PETA protesters banned from SeaWorld
Three animal rights activists who staged a protest this summer during SeaWorld’s Orca Encounter have been barred from entering the San Diego marine park and its sister Aquatica park for the next three years.
SeaWorld’s request for a restraining order was granted this week by San Diego Superior Court Judge Timothy Taylor, whose ruling targeted three members of People for the Ethical Treatment of Animals — Lisa Marie Lange, PETA’s senior vice president for communications; Ricky Chavez Rodriguez; and Lyanne Fernandez.
The judge ruled that they are also prohibited from harassing, threatening or committing violence against SeaWorld employees.
The ruling and requested injunction stemmed from a protest July 24 when actor James Cromwell and six PETA activists disrupted SeaWorld’s revamped orca presentation, which replaced the long-running theatrical Shamu show. SeaWorld claimed the individuals were behaving aggressively and had refused to leave the park.
SeaWorld President Marilyn Hannes said the park decided to take the unprecedented action of seeking a restraining order because of a “dangerous and volatile situation the activists created that easily could have escalated and put them, our employees and even the animals at risk.”
The three protesters at the time of the incident were removed from the park and later charged with criminal trespass, which is the subject of a separate case that is still pending.
The court ruling will not keep PETA from continuing to hold peaceful protests over what it claims is SeaWorld’s inhumane treatment of marine mammals, the organization said in a statement.
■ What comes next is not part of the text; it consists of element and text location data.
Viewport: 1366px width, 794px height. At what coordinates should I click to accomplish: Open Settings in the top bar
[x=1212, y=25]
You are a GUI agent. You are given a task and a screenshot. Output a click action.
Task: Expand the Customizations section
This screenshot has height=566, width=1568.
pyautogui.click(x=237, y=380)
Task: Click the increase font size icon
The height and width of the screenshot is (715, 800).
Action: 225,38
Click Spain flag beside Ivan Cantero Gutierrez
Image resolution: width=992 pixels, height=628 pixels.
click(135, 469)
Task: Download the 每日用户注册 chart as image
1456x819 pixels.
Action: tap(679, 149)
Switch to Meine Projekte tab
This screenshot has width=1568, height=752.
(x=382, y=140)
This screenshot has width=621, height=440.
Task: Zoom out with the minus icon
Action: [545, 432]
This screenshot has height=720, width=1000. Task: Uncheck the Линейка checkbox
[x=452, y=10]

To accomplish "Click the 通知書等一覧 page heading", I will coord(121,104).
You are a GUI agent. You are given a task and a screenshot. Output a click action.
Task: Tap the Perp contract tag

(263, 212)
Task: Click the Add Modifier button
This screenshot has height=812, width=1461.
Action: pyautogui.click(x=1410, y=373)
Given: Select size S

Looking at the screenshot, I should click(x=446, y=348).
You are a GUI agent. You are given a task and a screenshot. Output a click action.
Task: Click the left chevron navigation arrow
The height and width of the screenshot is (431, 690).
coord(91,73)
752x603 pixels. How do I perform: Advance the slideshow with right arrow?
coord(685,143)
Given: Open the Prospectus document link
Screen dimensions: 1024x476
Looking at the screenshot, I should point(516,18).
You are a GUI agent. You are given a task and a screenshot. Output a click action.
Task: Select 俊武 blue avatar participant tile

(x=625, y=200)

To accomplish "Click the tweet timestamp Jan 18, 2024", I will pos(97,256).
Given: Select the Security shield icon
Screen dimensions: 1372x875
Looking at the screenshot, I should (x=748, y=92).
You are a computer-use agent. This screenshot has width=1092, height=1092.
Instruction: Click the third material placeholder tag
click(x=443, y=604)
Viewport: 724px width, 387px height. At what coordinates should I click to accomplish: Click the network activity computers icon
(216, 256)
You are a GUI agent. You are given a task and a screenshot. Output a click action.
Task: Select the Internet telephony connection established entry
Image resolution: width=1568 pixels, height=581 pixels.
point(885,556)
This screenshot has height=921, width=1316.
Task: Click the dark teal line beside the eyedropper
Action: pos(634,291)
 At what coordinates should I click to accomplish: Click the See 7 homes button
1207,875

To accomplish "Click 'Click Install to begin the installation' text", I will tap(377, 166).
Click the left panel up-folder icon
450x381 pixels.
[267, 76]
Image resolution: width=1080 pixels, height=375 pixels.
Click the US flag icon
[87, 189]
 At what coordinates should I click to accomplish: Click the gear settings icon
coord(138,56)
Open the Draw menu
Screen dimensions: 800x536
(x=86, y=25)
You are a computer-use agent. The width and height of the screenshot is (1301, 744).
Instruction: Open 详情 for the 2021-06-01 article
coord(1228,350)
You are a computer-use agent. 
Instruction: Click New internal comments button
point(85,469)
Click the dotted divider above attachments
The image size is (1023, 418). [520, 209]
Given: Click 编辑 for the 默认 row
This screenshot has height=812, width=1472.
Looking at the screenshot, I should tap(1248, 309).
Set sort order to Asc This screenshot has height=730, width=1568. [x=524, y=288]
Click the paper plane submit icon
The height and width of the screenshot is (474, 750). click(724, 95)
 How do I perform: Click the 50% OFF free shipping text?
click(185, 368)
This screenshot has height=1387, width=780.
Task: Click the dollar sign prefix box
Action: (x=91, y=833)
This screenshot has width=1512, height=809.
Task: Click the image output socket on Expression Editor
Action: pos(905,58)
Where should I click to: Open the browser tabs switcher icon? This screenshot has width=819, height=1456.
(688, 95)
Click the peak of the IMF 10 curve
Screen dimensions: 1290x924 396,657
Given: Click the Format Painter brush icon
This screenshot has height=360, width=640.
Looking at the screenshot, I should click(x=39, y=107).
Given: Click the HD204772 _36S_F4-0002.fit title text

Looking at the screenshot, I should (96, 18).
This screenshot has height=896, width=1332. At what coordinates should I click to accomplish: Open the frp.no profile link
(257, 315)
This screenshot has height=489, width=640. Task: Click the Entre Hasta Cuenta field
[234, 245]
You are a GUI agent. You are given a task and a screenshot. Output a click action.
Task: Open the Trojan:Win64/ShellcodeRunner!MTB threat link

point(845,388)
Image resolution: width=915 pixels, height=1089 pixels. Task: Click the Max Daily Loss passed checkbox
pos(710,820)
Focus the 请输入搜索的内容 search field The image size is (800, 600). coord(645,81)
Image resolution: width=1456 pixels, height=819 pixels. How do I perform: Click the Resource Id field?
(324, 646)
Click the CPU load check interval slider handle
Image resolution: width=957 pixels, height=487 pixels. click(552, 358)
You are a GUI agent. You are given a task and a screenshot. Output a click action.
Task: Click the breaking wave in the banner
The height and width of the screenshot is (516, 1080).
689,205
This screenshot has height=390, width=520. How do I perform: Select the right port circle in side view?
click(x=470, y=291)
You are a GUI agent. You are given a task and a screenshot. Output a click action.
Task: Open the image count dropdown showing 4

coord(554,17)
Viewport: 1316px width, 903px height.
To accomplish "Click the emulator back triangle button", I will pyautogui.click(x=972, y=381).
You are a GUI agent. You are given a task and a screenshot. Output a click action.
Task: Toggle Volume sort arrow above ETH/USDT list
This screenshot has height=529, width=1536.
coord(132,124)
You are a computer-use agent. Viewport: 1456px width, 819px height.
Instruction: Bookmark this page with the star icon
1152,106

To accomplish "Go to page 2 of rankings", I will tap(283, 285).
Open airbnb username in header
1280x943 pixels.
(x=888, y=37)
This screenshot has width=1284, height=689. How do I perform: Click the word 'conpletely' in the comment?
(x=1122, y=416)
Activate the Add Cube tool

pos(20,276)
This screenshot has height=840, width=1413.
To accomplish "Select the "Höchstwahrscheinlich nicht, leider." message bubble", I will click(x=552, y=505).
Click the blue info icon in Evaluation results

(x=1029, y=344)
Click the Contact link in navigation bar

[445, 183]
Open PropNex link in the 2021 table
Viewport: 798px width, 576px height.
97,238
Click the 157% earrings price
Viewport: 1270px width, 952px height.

“We ask decent people to come together to protest such cruelty by all lawful means available,” said PETA President Ingrid Newkirk.
SeaWorld as a company has been struggling to rebuild its brand amid a continued backlash from the 2013 “Blackfish” documentary that was critical of SeaWorld’s treatment of killer whales.
Although the company has ended the captive breeding of its orcas and is phasing out its Shamu shows, SeaWorld still faces lagging revenues and attendance. In a recent cost-cutting move, it laid off 350 employees across the company.